On May 27, 2012, at 5:11 AM, Erik Trimble wrote:
> On 5/27/2012 1:22 AM, Alasdair Lumsden wrote:
>> On 27 May 2012, at 04:49, Jerry Kemp wrote:
>> 
>>> I double checked my calendar, and it wasn't 1 April. :)
>>> 
>>> AFAIK, SPARC is the most open CPU available.
>> Oracle haven't released any specs or source for T3 or T4.
>> 
>> Therefore, AFAIK, SPARC /was/ the most open CPU available.
>> 
>> Without future developments being put out into the open, it's unfortunately 
>> a dead end.
>> 
> 
> SPARC has suffered the same fate as MIPS - both are nice, open architectures, 
> with several good freely-available designs, and unencumbered ISAs, but their 
> primary developer is either dead or no longer contributing to the effort.
> 
> The problem is the CPU design is a huge black art, and it requires a massive 
> investment to create a new current-generation CPU.   Since the T2 design is 
> still available, I'd be interested in seeing if anyone would make it for 
> embedded/appliance use.  Frankly, the T2 (with some minor improvements) makes 
> a really, really nice:
> 
>     NFS server
>    Static web appliance
>    SAN head
>    load balancer/firewall

The cost model doesn't work out. In the IC business, the cost of a chip is a 
function of:
        cost = packaging (fixed) cost + die size cost (cost/die and yield)

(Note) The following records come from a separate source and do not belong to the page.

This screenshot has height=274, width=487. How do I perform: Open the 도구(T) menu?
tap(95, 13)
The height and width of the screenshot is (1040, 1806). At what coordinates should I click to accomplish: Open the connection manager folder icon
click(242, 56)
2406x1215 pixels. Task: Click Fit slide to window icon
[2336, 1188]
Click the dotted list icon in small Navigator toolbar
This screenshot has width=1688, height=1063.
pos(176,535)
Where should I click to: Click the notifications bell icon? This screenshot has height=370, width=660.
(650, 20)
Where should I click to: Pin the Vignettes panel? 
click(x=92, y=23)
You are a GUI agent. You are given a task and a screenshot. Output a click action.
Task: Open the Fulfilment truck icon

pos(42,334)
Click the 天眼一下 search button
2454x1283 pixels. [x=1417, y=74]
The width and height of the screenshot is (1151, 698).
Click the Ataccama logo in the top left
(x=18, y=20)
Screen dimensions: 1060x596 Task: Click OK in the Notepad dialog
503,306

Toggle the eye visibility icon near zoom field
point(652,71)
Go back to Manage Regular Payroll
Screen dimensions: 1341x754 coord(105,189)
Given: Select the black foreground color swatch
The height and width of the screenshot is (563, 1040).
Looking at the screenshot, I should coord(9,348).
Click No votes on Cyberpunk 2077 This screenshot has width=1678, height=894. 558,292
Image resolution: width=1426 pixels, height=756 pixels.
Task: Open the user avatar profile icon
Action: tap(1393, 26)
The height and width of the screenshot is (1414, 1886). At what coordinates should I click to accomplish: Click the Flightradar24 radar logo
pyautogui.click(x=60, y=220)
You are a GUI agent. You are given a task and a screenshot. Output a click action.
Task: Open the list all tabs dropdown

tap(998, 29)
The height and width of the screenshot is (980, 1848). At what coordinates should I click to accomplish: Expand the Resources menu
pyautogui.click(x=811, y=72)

Consider two different approaches:
        1. make the biggest die you can package (about 450 mm sq) and put as 
much cool tech
            on the die to be compelling, but limited to current node - 1 due to 
lack of IC fab ownership

        2. figure out what price you want people to pay, build a processor that 
fits the corresponding
            die size and packaging constraint, and use the latest node because 
you own the fab

As you can guess, #1 is Sun and #2 is Intel. The result is that manufacturing 
an Intel processor
tends to stay at the same cost over time (perhaps $25 - $150, depending on 
market+family), and 
allows Intel to gain cost advantage as they rev fab technology (a very 
effective strategy). 
Meanwhile, the minimum cost for a T2 processor is in the $2-4k range.

So the answer is: zero change the T2 ever going to be feasible for embedded or 
appliance use, 
its cost model doesn't fit the embedded market. Processors with smaller die 
size and less power
dominate the embedded/appliance space, eg ARM today.